• [Exercise requirements]:
In the cigar-smoking thread, what kind of cigar does okstcowboy suggest giving someone who is new to cigars? Please answer in a few words.

I just don't give a damn and keep smoking; let the heads turn. It's definitely an interesting conversation piece, and you can inform, and convert!


----------



## okstcowboy (Sep 28, 2009)

As long as your not smoking white owls who cares. I live off campus so we smoke on the porch. I say anywhere that is comfortable and can relax and enjoy the smoke is the place to smoke.


----------



## JaxPiper (Sep 28, 2009)

Yeah I hear you guys, I wish more people would give it a try its wonderful.


----------



## okstcowboy (Sep 28, 2009)

If you are introducing someone into cigars I would suggest get them a pretty good mild cigar because probably 95% of the people I talk to who say they don't like cigars I ask them what they smoked and it was something cheap or too strong. I'll let them try something that I'm smoking and they usually like it


----------



## Cigary (Oct 19, 2007)

I have been smoking cigars since I was 14 and the looks I got then were unbelievable. It all comes down to what you like and learn at an early age not to live your life by anybody elses standards or what they think. The sooner you learn this the quicker you will be on your way to being your own man.

• [Records supplied]:
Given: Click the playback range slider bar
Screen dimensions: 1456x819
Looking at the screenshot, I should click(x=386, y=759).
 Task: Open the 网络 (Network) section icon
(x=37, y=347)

...

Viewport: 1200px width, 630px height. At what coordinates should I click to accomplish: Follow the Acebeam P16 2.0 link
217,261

==

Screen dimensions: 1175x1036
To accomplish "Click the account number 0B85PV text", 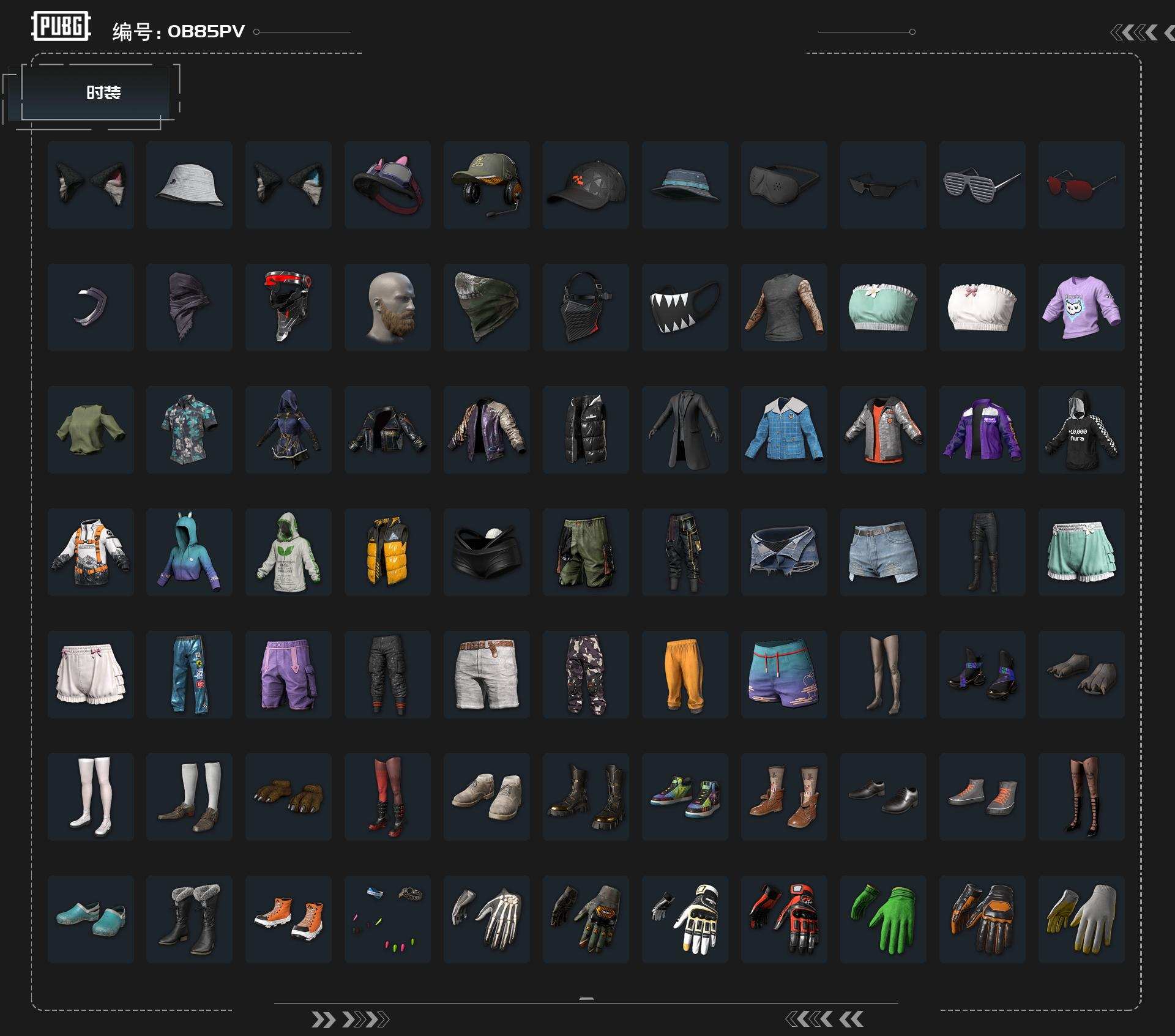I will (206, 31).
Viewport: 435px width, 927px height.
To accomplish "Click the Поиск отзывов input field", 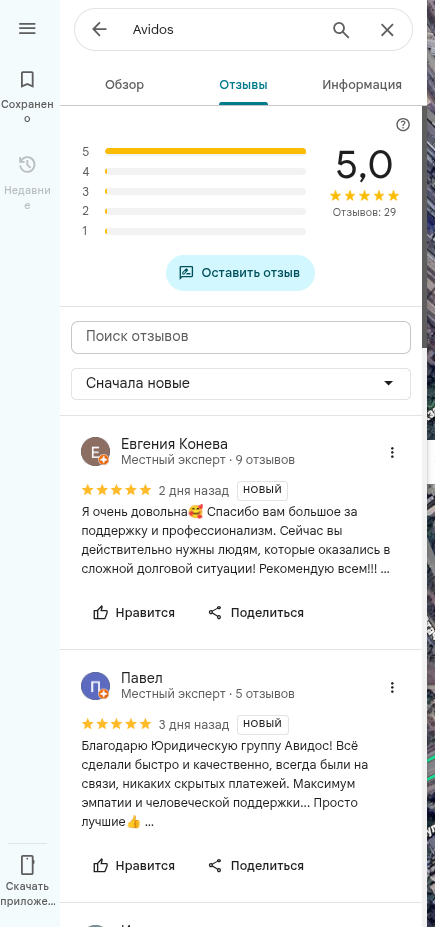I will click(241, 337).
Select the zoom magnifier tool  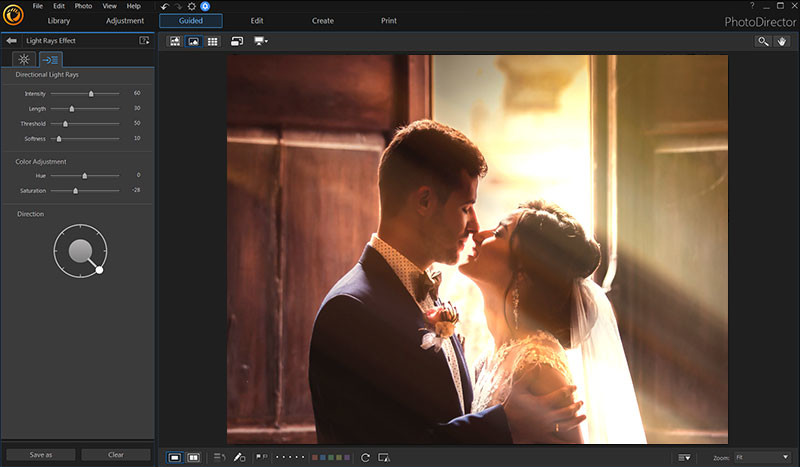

• [Result for this exercise]:
A pretty good mild cigar.